** SUPPLIED MATERIAL **
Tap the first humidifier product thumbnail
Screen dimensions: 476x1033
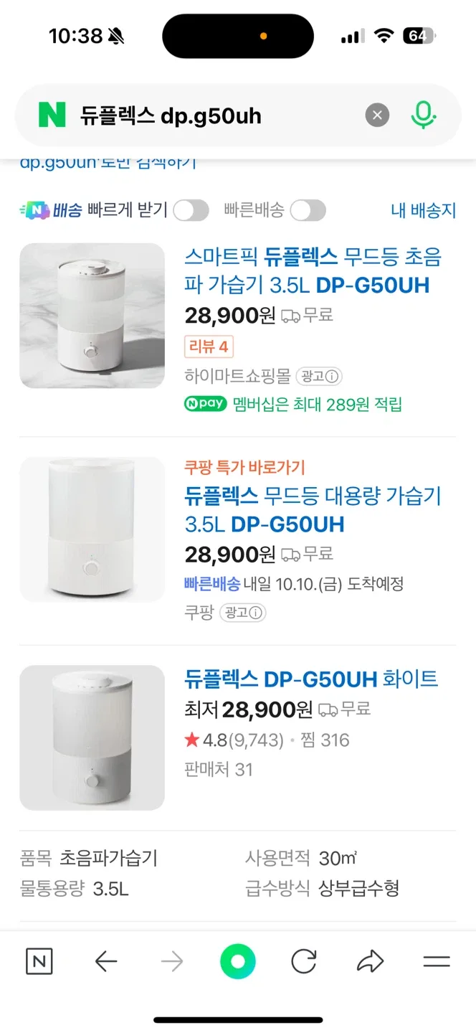pos(92,316)
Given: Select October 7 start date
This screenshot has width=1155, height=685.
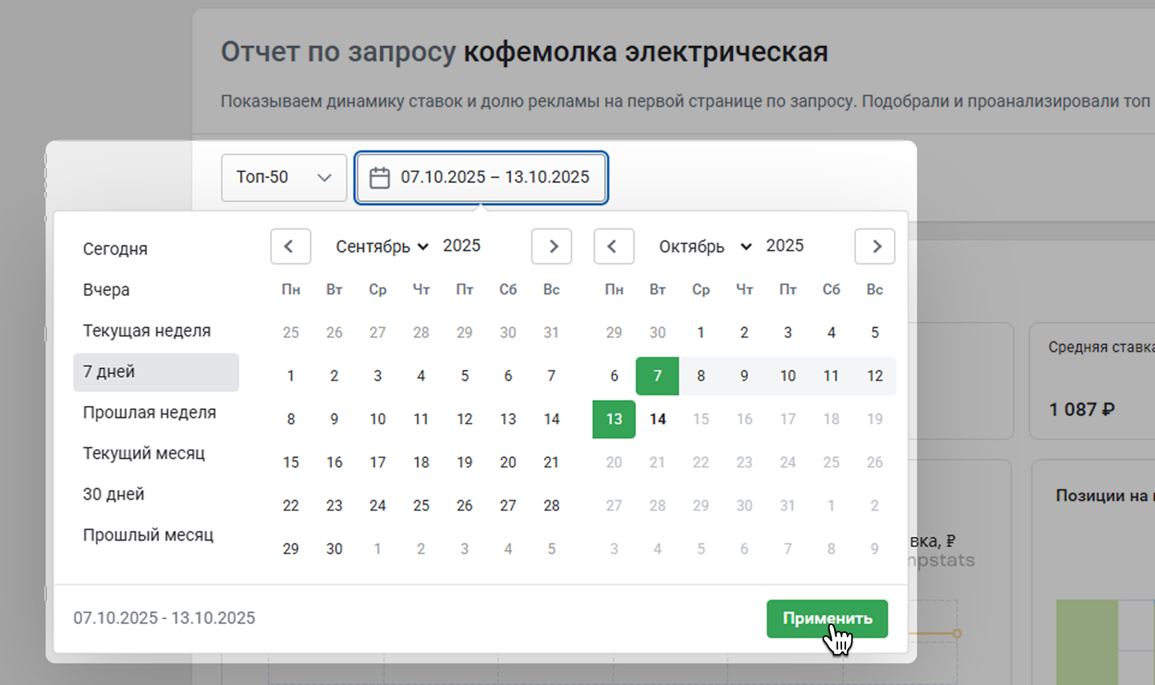Looking at the screenshot, I should 657,376.
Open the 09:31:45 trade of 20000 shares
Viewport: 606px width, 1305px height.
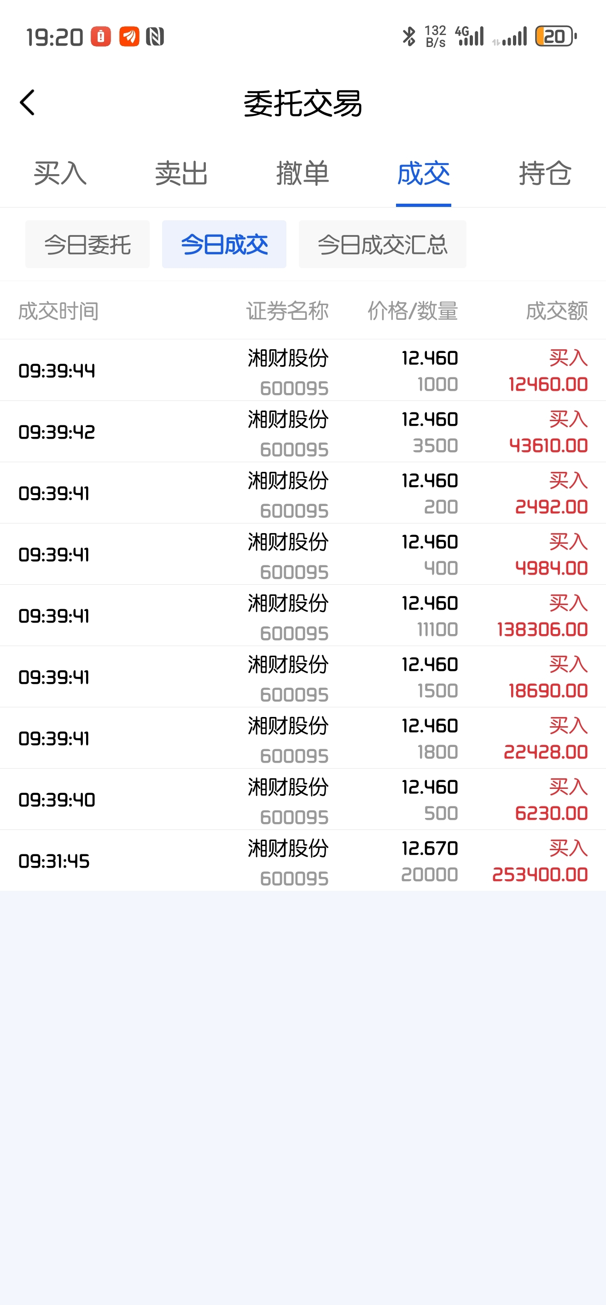click(303, 861)
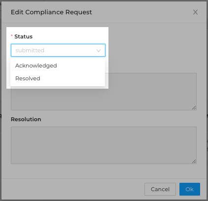Select the Resolved status option
208x201 pixels.
pos(58,78)
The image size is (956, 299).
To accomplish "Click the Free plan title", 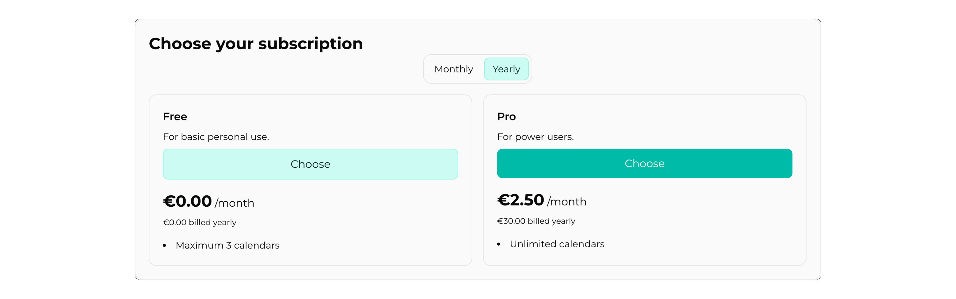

** TASK STATEMENT **
Turn everything from the line containing "Open the 09:31:45 trade of 20000 shares" down to the end of the entries above into a numbered list, with blank lines left out. Leave the pictures out of the answer.

** THE COMPLETED TASK **
1. Open the 09:31:45 trade of 20000 shares
2. Viewport: 606px width, 1305px height.
3. click(303, 861)
4. Select the Resolved status option
5. 208x201 pixels.
6. pos(58,78)
7. The image size is (956, 299).
8. To accomplish "Click the Free plan title", 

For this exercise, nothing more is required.